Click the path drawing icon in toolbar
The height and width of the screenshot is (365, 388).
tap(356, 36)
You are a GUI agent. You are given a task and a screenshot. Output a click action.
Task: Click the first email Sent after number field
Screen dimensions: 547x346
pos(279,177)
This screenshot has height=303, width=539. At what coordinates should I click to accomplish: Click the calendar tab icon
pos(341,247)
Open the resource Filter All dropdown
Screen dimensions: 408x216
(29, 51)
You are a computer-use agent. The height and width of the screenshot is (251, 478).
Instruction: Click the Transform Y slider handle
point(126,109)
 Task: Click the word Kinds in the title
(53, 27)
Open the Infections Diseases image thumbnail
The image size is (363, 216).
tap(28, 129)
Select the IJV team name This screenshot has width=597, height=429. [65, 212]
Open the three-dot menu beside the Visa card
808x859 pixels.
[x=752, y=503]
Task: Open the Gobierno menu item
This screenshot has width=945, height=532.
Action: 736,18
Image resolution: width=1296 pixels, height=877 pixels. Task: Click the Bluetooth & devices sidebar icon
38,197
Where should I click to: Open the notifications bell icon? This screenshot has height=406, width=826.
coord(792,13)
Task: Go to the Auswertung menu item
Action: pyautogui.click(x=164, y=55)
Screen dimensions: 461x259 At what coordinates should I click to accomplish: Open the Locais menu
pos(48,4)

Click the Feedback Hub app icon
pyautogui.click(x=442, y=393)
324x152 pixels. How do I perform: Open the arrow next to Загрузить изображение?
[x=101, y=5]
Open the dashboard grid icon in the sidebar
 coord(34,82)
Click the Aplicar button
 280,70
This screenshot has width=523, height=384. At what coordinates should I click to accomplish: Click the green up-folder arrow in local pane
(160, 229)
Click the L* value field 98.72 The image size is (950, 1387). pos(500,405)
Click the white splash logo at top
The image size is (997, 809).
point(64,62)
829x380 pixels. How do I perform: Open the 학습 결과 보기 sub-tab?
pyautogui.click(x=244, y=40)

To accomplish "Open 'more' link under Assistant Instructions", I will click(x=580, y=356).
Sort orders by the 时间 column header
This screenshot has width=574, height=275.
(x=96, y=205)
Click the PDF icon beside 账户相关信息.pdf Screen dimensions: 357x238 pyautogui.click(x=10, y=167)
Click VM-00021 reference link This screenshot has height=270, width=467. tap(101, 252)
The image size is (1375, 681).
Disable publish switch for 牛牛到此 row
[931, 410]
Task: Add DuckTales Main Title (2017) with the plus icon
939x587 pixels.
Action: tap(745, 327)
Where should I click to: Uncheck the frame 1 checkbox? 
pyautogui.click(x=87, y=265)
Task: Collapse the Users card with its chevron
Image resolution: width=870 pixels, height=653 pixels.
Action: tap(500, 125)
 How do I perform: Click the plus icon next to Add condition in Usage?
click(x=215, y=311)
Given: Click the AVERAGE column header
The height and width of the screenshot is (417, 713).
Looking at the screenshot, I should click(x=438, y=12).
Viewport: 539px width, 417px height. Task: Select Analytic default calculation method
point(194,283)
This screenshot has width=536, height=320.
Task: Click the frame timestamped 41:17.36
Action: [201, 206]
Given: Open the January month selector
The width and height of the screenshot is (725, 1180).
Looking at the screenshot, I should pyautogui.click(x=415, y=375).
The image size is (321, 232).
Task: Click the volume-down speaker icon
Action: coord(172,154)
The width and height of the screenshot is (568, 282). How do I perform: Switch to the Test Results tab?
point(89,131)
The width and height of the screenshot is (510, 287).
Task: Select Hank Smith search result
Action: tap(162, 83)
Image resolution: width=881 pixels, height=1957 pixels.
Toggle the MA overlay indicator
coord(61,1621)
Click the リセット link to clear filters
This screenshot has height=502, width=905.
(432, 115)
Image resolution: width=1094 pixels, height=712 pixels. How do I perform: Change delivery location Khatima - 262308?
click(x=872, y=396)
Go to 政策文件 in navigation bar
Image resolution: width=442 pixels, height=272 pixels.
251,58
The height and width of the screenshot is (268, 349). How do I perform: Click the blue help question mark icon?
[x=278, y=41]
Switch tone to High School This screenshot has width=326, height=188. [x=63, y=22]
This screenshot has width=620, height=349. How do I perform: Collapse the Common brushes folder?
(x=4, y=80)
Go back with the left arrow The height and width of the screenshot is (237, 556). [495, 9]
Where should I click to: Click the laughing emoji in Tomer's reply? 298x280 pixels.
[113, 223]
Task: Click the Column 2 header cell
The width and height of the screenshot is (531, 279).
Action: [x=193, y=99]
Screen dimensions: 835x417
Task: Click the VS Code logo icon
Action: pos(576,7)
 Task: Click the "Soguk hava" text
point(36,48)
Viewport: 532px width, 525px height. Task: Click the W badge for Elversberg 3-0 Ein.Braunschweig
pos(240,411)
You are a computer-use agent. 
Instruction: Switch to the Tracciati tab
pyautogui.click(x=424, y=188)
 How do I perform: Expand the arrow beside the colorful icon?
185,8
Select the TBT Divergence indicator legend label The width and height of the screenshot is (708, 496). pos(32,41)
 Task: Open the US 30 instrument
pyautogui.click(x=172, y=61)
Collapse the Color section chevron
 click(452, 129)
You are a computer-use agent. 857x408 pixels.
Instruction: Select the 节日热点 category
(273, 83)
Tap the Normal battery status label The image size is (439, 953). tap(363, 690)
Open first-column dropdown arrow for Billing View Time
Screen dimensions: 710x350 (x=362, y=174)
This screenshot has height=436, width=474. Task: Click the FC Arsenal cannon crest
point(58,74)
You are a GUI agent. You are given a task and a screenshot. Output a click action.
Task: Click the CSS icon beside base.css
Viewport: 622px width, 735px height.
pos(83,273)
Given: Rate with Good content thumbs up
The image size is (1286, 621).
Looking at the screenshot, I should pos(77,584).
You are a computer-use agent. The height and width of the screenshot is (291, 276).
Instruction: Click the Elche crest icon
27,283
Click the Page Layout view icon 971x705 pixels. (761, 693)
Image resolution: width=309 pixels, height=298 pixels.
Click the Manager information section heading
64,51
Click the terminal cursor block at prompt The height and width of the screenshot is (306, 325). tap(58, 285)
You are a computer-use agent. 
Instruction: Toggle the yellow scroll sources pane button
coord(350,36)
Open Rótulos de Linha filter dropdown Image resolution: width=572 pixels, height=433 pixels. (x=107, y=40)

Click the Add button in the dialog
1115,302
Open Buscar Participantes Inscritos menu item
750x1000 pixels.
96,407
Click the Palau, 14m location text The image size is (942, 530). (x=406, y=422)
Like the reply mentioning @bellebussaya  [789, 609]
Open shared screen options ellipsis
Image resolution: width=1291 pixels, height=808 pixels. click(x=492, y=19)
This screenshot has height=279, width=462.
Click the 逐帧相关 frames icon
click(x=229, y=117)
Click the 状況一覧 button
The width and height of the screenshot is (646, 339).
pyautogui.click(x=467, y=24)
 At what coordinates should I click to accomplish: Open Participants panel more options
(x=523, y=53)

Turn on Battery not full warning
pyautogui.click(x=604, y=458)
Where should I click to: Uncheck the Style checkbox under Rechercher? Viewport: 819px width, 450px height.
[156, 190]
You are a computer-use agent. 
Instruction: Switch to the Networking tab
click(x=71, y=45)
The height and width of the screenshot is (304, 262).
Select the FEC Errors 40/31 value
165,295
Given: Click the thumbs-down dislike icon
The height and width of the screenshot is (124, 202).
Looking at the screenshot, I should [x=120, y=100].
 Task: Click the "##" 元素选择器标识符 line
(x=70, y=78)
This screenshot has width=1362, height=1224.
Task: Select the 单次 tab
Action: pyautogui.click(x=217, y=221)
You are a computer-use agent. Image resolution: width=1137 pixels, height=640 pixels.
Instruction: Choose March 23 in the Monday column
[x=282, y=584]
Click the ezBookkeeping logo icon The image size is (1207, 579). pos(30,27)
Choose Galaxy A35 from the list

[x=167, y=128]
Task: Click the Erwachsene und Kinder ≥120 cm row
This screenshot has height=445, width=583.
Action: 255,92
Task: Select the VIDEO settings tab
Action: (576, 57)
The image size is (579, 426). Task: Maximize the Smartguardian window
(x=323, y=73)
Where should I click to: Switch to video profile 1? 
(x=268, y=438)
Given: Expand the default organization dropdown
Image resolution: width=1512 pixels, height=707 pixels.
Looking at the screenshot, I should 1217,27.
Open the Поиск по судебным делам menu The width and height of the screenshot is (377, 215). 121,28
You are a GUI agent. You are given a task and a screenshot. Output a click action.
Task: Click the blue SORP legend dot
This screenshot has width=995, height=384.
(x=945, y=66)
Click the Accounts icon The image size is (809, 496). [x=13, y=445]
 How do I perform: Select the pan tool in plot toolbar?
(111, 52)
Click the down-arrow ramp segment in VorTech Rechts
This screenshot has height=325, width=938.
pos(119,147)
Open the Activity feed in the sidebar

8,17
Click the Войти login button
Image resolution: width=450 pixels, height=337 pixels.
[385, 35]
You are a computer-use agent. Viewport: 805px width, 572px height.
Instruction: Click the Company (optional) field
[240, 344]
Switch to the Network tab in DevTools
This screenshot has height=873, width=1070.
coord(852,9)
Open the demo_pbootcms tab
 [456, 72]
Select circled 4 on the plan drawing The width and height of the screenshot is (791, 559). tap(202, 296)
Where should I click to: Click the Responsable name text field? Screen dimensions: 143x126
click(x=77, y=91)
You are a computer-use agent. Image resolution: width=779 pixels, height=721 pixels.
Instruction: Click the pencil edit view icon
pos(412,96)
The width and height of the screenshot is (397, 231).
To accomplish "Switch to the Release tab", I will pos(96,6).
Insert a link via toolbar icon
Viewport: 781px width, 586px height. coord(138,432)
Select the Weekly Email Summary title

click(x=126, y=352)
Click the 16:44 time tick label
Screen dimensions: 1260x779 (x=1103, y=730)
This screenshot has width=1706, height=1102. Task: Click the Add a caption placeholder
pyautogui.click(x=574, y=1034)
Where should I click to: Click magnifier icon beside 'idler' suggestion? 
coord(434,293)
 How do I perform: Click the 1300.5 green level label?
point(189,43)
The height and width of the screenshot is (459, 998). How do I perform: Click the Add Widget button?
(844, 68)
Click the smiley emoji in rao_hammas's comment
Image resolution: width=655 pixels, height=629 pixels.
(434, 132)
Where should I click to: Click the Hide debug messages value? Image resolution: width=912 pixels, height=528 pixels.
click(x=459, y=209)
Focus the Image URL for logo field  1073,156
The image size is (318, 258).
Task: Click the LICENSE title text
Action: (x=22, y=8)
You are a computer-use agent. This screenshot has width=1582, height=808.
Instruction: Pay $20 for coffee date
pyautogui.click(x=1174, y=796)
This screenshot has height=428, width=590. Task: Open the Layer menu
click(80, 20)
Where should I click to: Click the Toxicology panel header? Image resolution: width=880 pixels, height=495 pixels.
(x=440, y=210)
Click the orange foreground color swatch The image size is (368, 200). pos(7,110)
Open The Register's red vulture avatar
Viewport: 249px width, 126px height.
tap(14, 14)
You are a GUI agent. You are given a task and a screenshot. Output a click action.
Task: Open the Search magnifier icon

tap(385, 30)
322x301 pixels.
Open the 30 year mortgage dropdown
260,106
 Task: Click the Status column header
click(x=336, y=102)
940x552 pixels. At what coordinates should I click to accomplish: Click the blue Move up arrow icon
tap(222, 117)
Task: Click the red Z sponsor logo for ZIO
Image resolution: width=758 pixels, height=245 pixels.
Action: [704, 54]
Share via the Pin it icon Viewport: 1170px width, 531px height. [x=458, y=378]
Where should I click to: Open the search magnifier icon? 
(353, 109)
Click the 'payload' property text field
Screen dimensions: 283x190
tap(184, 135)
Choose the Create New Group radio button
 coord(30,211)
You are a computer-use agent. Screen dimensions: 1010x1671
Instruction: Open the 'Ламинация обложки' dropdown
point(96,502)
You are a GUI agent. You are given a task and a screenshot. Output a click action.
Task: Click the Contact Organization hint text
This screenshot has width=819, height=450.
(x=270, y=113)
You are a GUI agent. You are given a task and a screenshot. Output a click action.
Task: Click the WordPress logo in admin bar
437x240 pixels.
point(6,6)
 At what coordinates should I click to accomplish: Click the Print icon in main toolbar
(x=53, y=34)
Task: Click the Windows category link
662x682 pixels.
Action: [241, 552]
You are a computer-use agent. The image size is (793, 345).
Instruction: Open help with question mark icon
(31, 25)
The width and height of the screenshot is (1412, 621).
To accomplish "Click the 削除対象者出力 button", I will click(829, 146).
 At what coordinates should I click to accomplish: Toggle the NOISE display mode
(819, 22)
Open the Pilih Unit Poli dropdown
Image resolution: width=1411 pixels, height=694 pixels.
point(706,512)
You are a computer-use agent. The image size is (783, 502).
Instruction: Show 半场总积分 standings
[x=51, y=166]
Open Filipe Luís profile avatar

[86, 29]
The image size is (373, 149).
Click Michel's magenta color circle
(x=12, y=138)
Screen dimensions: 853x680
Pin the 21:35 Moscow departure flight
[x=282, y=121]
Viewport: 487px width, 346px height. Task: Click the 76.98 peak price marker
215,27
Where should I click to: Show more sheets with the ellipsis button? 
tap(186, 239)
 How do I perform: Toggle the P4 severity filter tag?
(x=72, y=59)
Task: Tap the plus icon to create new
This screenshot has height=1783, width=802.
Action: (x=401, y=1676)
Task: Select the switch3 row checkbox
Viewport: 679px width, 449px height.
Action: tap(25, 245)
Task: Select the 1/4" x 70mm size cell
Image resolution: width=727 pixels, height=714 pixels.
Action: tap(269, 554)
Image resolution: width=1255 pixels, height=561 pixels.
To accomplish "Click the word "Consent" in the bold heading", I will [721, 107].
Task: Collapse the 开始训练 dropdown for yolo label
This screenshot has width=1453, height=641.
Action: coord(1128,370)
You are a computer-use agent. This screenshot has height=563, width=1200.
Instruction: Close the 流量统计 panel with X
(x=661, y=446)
----------------
Copy out, exactly and alone, the lines of the entries above between the ones holding "Task: Open the Search magnifier icon" and "You are a computer-use agent. Screen", inclusive.

• _Problem solution_:
Task: Open the Search magnifier icon

tap(385, 30)
322x301 pixels.
Open the 30 year mortgage dropdown
260,106
 Task: Click the Status column header
click(x=336, y=102)
940x552 pixels. At what coordinates should I click to accomplish: Click the blue Move up arrow icon
tap(222, 117)
Task: Click the red Z sponsor logo for ZIO
Image resolution: width=758 pixels, height=245 pixels.
Action: [704, 54]
Share via the Pin it icon Viewport: 1170px width, 531px height. [x=458, y=378]
Where should I click to: Open the search magnifier icon? 
(353, 109)
Click the 'payload' property text field
Screen dimensions: 283x190
tap(184, 135)
Choose the Create New Group radio button
 coord(30,211)
You are a computer-use agent. Screen dimensions: 1010x1671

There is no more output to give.